§ **To do**
Your task is to gather the lines below that hold the string "arrow".

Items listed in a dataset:
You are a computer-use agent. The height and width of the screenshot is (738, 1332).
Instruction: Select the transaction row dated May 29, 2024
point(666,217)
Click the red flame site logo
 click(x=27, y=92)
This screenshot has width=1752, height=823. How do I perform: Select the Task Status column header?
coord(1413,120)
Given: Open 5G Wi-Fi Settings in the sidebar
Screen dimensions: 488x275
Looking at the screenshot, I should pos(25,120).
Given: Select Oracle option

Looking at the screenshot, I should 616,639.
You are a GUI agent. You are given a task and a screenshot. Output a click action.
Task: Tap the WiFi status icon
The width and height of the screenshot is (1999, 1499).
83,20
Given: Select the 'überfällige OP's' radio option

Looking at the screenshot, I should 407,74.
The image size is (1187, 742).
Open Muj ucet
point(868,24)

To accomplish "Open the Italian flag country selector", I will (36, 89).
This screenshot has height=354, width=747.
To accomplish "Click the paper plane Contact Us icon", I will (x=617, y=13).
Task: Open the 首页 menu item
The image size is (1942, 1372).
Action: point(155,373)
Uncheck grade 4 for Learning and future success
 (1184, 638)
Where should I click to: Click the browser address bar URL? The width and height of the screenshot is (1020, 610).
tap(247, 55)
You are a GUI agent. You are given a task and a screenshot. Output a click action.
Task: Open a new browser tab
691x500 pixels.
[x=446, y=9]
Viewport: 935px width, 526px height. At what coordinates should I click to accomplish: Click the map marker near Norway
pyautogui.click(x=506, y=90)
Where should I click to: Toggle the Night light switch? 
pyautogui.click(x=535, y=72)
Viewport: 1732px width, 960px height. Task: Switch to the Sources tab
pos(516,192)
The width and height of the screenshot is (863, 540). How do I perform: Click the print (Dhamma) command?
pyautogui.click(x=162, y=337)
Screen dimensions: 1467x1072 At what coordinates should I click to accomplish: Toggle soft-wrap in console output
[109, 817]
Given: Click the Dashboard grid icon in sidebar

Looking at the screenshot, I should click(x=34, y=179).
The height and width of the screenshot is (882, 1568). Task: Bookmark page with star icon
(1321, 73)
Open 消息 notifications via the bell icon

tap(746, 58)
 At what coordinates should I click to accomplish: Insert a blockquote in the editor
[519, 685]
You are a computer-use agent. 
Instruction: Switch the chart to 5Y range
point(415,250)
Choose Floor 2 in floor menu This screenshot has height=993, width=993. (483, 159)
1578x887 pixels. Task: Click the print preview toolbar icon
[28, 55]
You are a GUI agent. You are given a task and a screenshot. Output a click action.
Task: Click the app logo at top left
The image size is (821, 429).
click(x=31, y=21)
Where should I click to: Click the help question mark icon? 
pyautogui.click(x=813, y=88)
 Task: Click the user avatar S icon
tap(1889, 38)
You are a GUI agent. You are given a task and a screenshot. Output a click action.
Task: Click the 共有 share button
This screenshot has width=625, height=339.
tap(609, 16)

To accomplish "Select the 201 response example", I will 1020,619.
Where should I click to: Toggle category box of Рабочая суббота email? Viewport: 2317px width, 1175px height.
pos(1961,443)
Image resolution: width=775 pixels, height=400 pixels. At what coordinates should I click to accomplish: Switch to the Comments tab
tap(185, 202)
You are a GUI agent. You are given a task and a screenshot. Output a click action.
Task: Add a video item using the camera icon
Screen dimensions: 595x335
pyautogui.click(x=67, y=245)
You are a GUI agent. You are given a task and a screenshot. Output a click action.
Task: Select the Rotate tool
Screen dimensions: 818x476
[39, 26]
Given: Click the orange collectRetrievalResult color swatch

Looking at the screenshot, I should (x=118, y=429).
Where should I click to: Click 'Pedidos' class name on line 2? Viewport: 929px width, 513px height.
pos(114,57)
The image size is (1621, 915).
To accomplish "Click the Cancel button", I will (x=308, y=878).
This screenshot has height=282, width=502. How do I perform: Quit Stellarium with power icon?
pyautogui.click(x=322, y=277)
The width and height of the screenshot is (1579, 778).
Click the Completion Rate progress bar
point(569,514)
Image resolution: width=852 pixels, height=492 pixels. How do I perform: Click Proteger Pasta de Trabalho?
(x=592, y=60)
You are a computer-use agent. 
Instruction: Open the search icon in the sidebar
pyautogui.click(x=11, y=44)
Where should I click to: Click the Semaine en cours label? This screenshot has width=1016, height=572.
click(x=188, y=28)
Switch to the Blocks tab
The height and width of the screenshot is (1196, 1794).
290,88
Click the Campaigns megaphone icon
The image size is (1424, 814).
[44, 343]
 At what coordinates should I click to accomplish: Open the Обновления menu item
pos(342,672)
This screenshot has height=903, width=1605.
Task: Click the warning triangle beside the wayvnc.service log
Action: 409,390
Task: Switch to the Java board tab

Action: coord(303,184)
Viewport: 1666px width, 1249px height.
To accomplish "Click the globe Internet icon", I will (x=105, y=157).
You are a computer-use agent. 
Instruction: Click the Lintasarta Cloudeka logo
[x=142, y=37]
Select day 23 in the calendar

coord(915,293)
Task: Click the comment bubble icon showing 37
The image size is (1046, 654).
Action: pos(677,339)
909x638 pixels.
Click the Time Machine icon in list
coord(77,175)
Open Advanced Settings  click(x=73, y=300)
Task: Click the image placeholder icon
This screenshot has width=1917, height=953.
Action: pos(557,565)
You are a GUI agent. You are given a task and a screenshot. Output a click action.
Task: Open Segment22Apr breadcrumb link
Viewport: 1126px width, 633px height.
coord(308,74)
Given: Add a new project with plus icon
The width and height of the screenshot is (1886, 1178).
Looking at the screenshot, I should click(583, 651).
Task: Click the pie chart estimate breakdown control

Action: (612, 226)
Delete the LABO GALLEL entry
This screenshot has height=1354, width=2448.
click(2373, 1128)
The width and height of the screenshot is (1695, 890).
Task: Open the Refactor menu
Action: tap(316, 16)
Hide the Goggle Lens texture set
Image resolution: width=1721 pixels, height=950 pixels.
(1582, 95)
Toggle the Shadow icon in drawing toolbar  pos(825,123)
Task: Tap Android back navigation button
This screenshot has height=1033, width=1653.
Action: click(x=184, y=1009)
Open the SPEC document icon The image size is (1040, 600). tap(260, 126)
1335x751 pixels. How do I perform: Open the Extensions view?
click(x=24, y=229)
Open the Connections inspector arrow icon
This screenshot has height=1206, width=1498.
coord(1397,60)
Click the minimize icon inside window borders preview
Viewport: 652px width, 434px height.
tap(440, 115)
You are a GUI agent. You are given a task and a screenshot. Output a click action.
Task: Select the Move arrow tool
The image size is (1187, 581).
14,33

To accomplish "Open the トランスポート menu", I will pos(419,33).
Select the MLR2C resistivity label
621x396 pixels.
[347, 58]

§ **Answer for the task**
Open the Connections inspector arrow icon
Task: Select the Move arrow tool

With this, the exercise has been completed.